** Start of TASK INPUTS **

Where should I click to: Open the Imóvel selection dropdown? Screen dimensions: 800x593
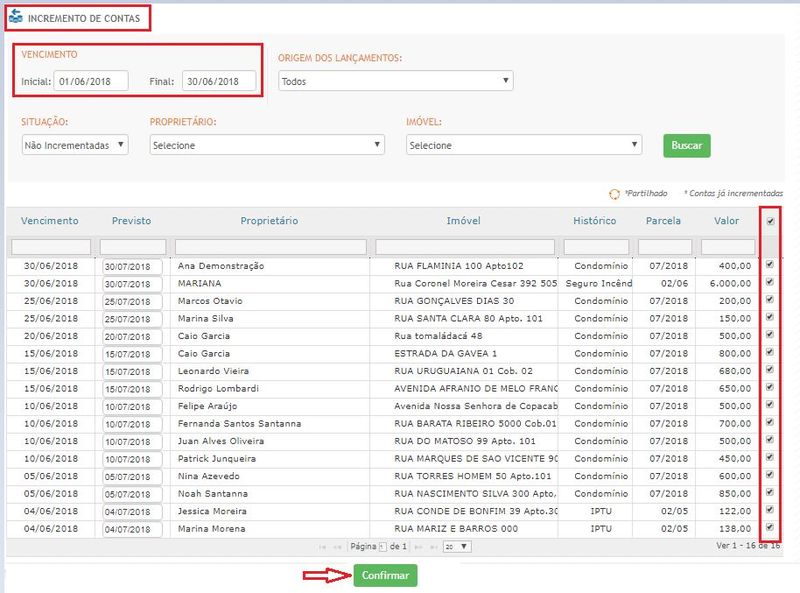click(524, 145)
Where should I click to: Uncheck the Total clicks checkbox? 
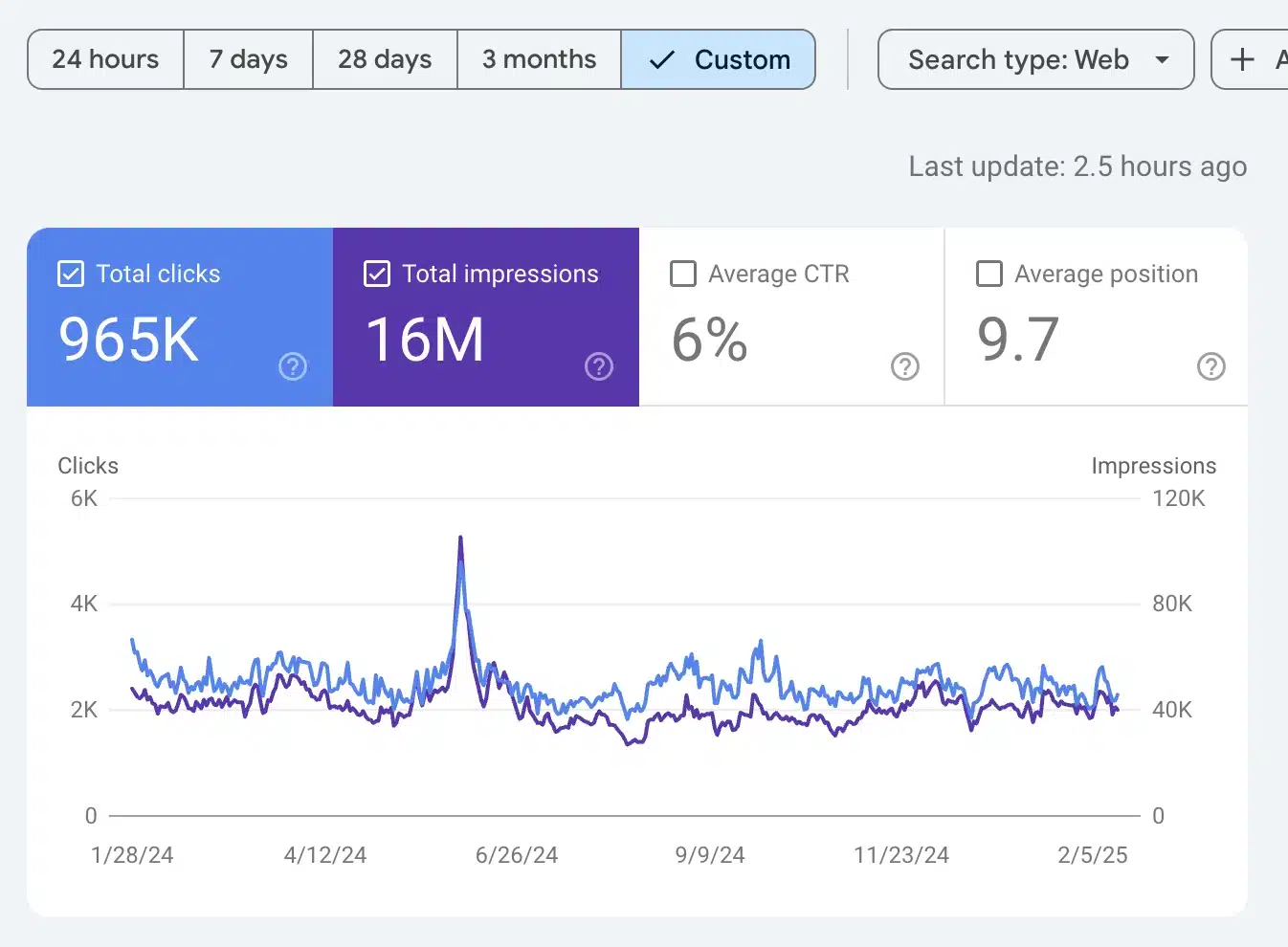[72, 274]
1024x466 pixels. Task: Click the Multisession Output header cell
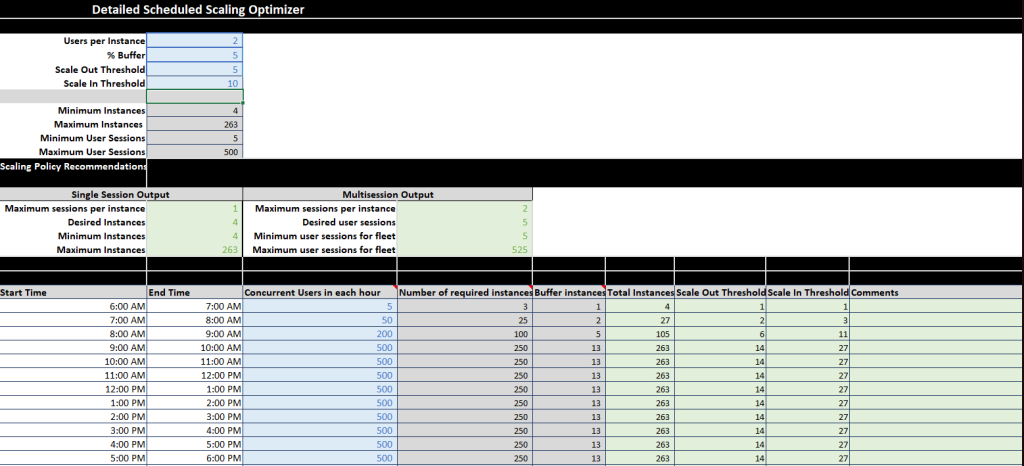pos(387,194)
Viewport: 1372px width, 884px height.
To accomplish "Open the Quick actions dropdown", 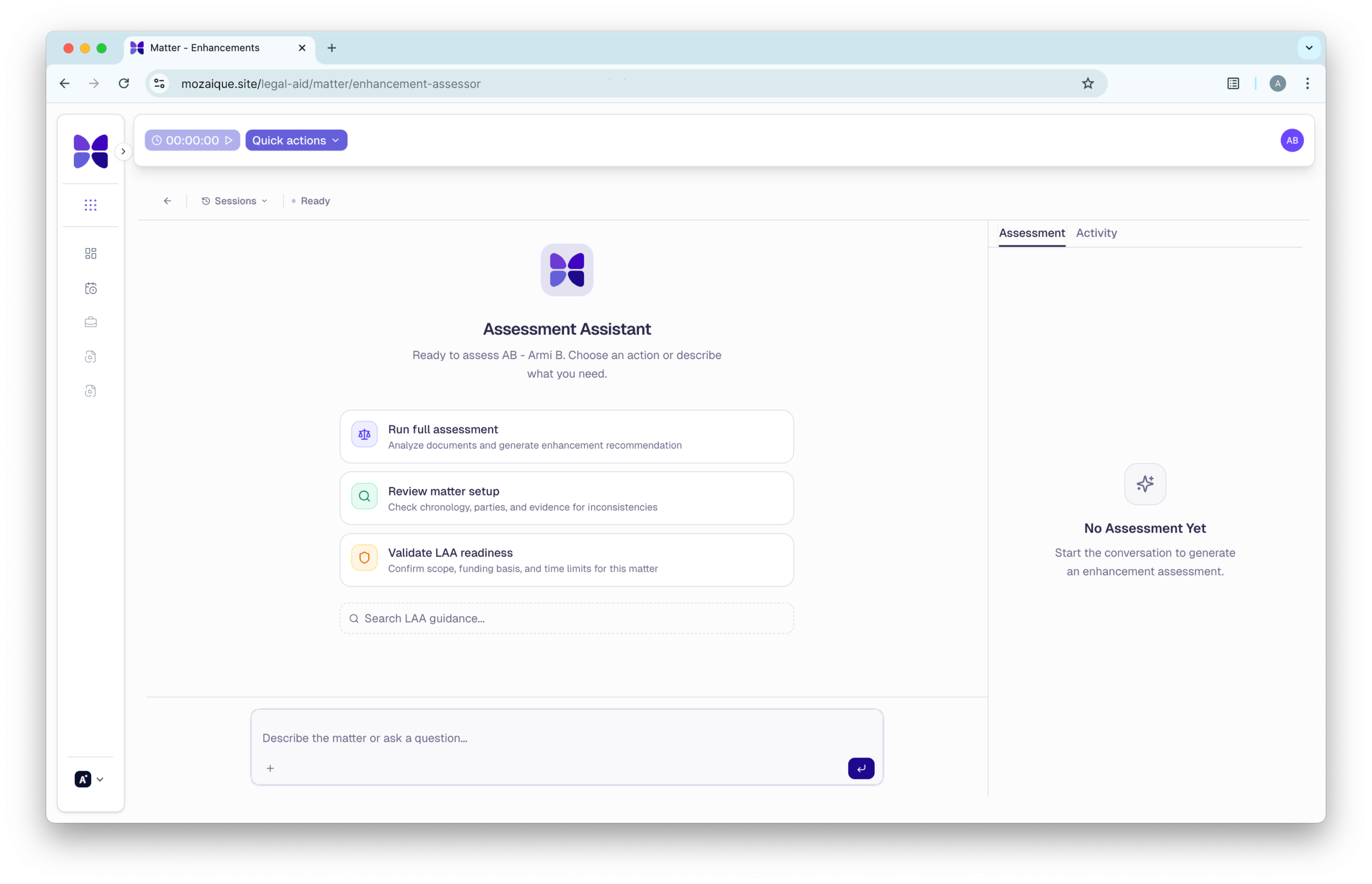I will (x=296, y=140).
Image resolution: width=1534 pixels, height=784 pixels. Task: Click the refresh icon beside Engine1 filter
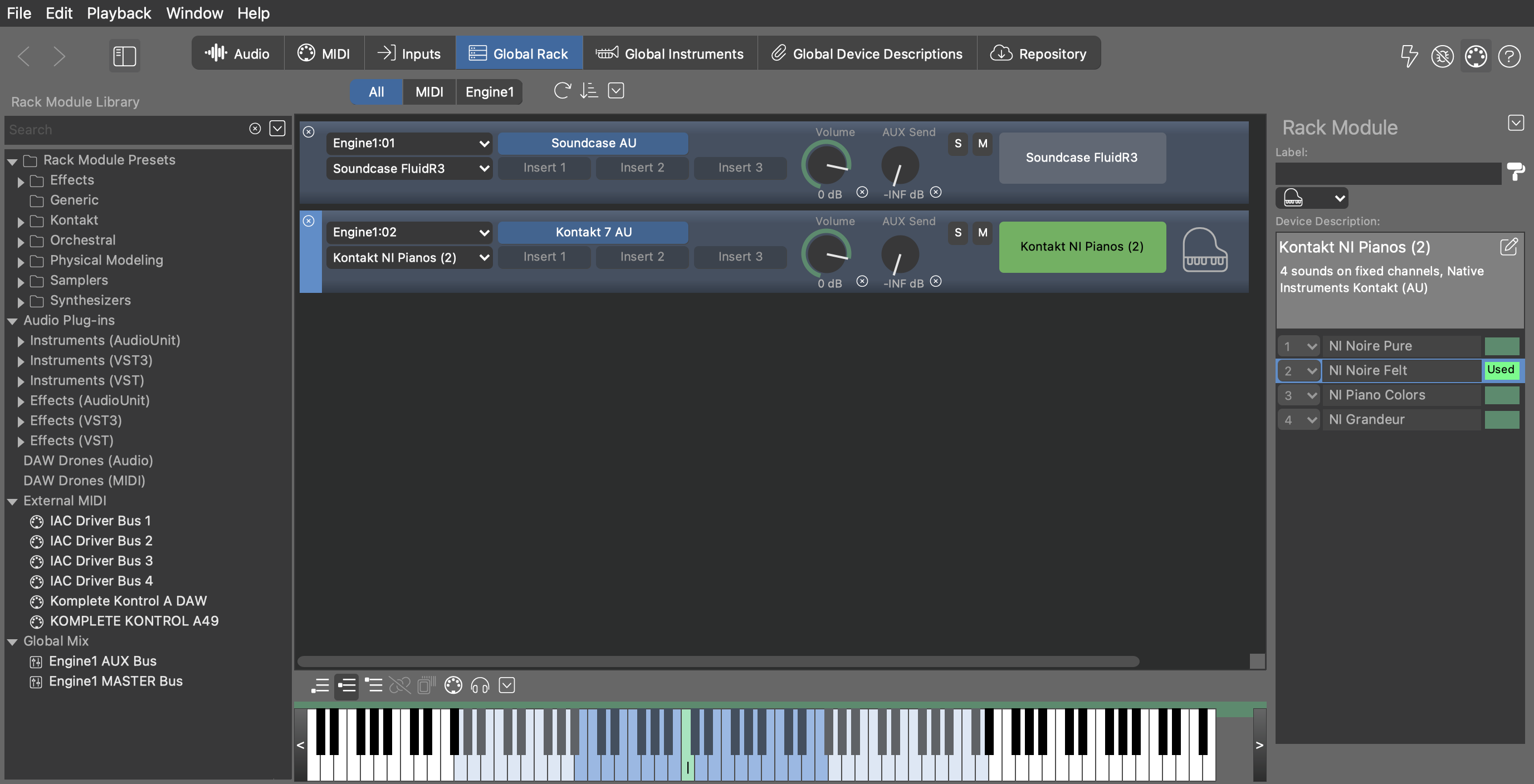561,91
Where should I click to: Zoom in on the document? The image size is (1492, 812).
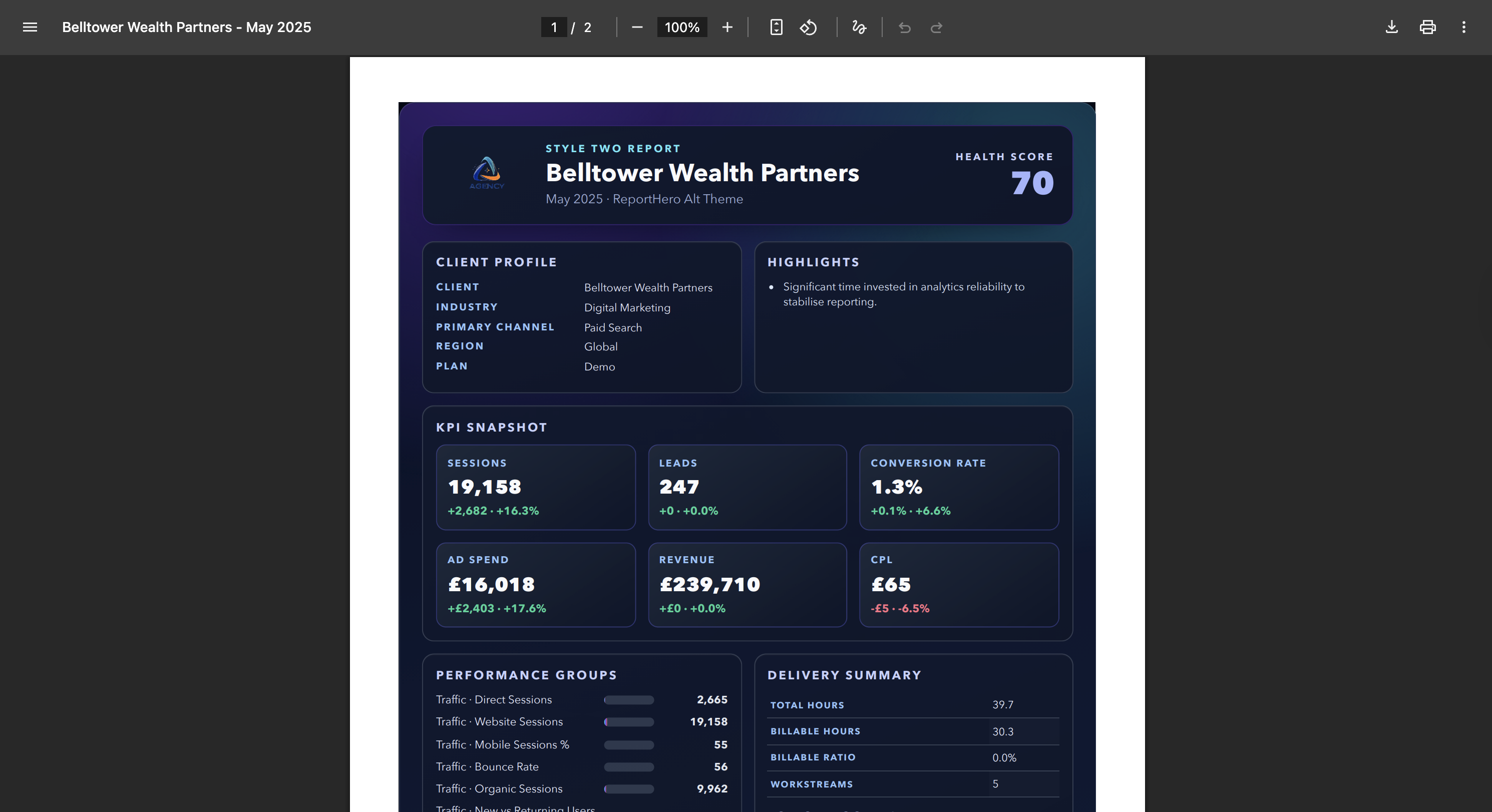tap(727, 27)
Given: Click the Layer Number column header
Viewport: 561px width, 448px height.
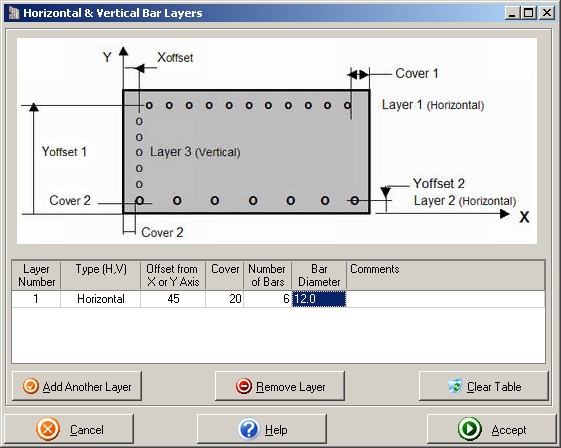Looking at the screenshot, I should pyautogui.click(x=36, y=275).
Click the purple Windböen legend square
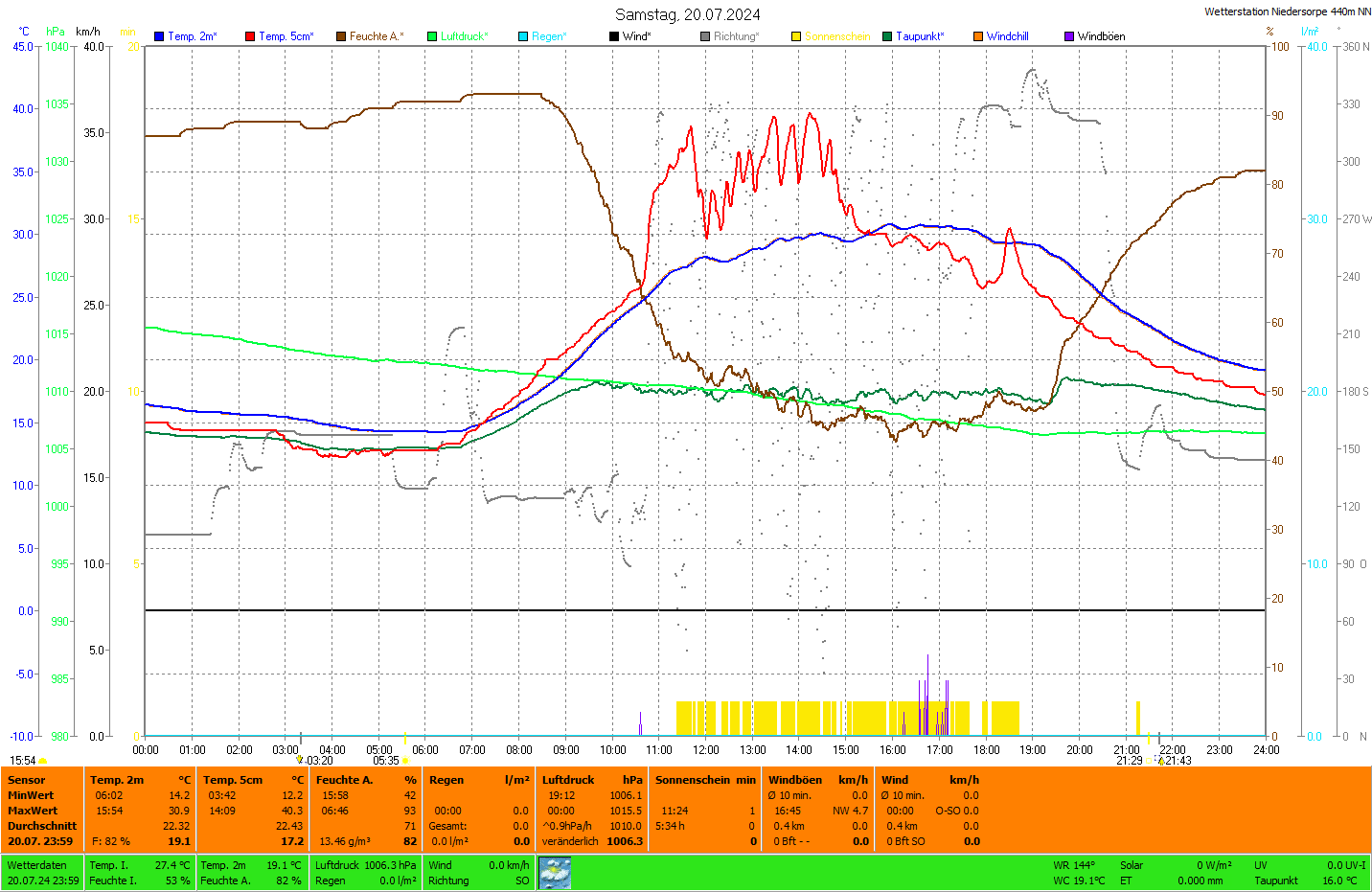This screenshot has height=892, width=1372. coord(1069,36)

** End of TASK INPUTS **

# WHAT YOU SHOULD DO
Reproduce verbatim the lines of the data from the one containing "Where should I click to: Zoom" through the end of the data, inclusive. Omit the pictures from your copy.

# FULL SOLUTION
Where should I click to: Zoom in on the document? The image size is (1492, 812).
tap(727, 27)
Given: Click the Layer Number column header
Viewport: 561px width, 448px height.
Looking at the screenshot, I should pyautogui.click(x=36, y=275).
Click the purple Windböen legend square
This screenshot has height=892, width=1372. coord(1069,36)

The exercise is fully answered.